General information
- Location: Low Dinsdale, County Durham, England, United Kingdom
- Coordinates: 54°29′35″N 1°28′01″W﻿ / ﻿54.493°N 1.467°W
- OS grid reference: NZ345110

= Low Dinsdale Manor =

Low Dinsdale Manor is a privately owned, much altered, and extended medieval moated fortified manor house situated on the north bank of the River Tees at Low Dinsdale, near Darlington, County Durham, England. It is a Grade II* listed building.

The manor was owned by the Surtees family from the 12th century. Several members of the Surtees of Dinsdale family served as High Sheriff of Northumberland. In 1511 on the death of the last male of the family it passed to his daughter Katherine Place. Rowland Place was High Sheriff of Durham in 1654. The house was the birthplace of his son artist Francis Place (1647–1728). In 1718 the manor was sold to Cuthbert Routh and in 1770 to John Lambton of Lambton. In 1789 a mineral spring was discovered on the estate and a Spa was established. Lambton's son John Lambton, 1st Earl of Durham built Dinsdale Spa Hotel in 1829.

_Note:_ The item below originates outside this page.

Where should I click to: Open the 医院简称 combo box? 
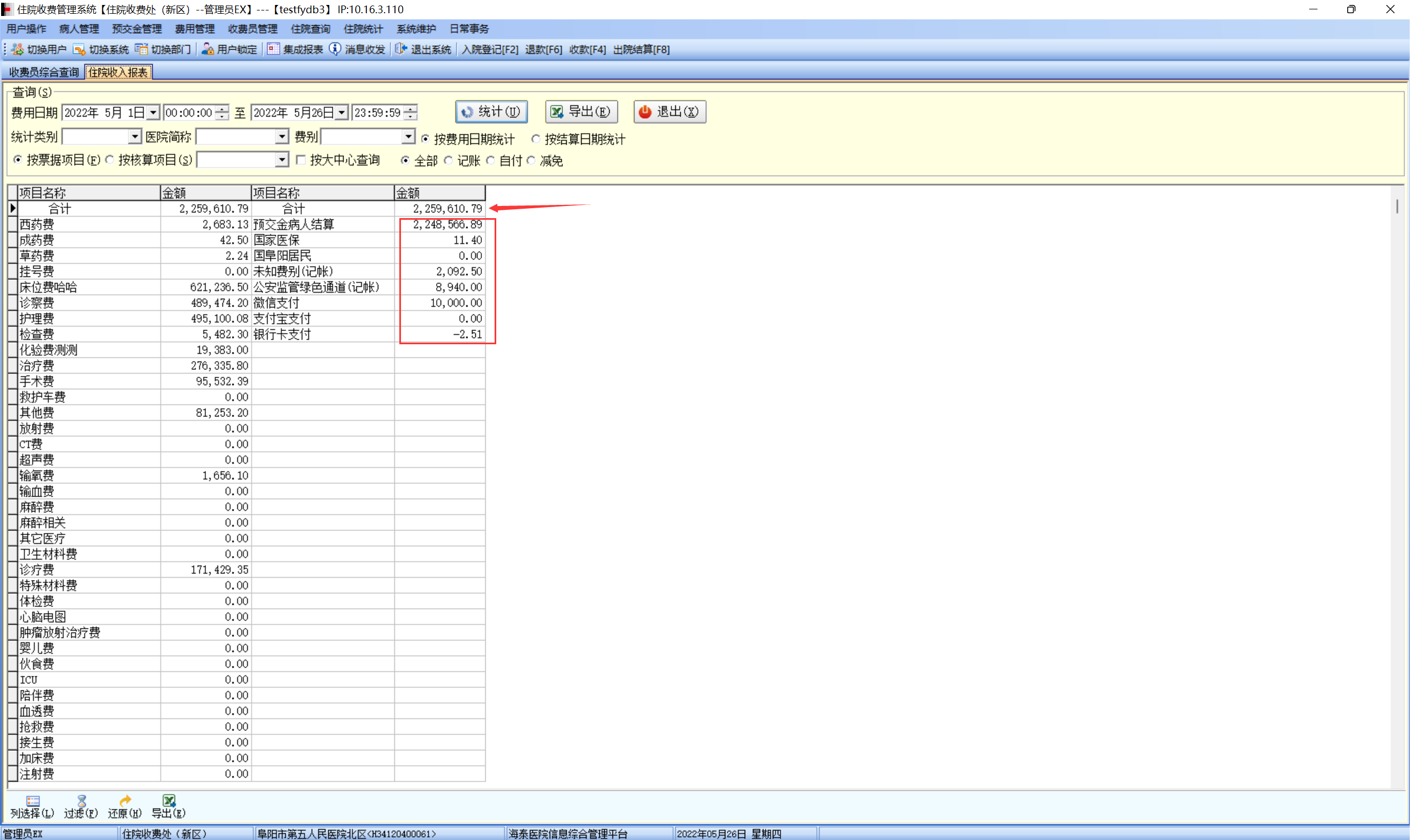point(282,137)
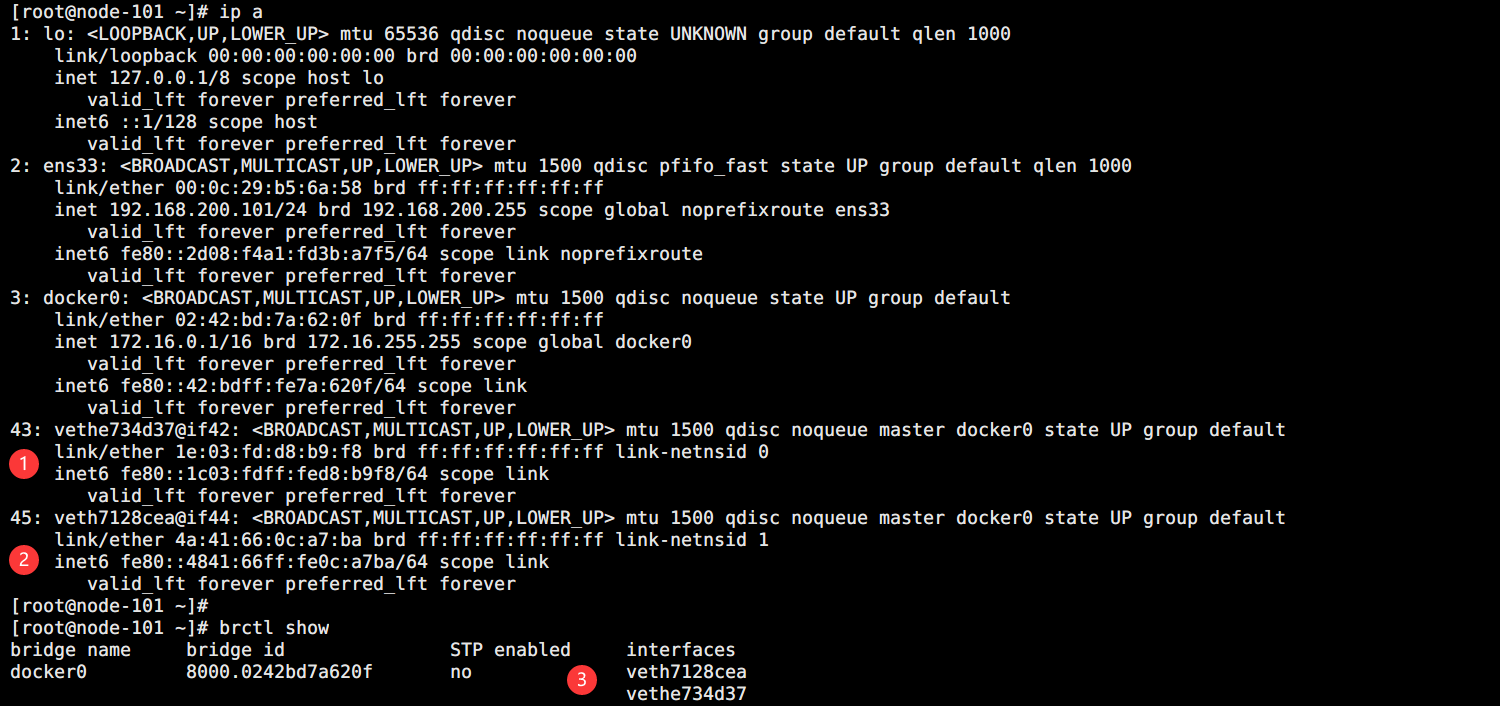Click the red circle marker numbered 3
The image size is (1500, 706).
[582, 681]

In 1844 the Earl sold the manor to Henry George Surtees (High Sheriff of Durham 1862) a descendant of the ancient family. He substantially extended and altered the house in 1876 adding new bays to the medieval core and two cross-gabled wings.

In 1914 the manor was sold to Sir Henry Havelock-Allan Bt.

A large part of the estate was sold for the creation of a golf course.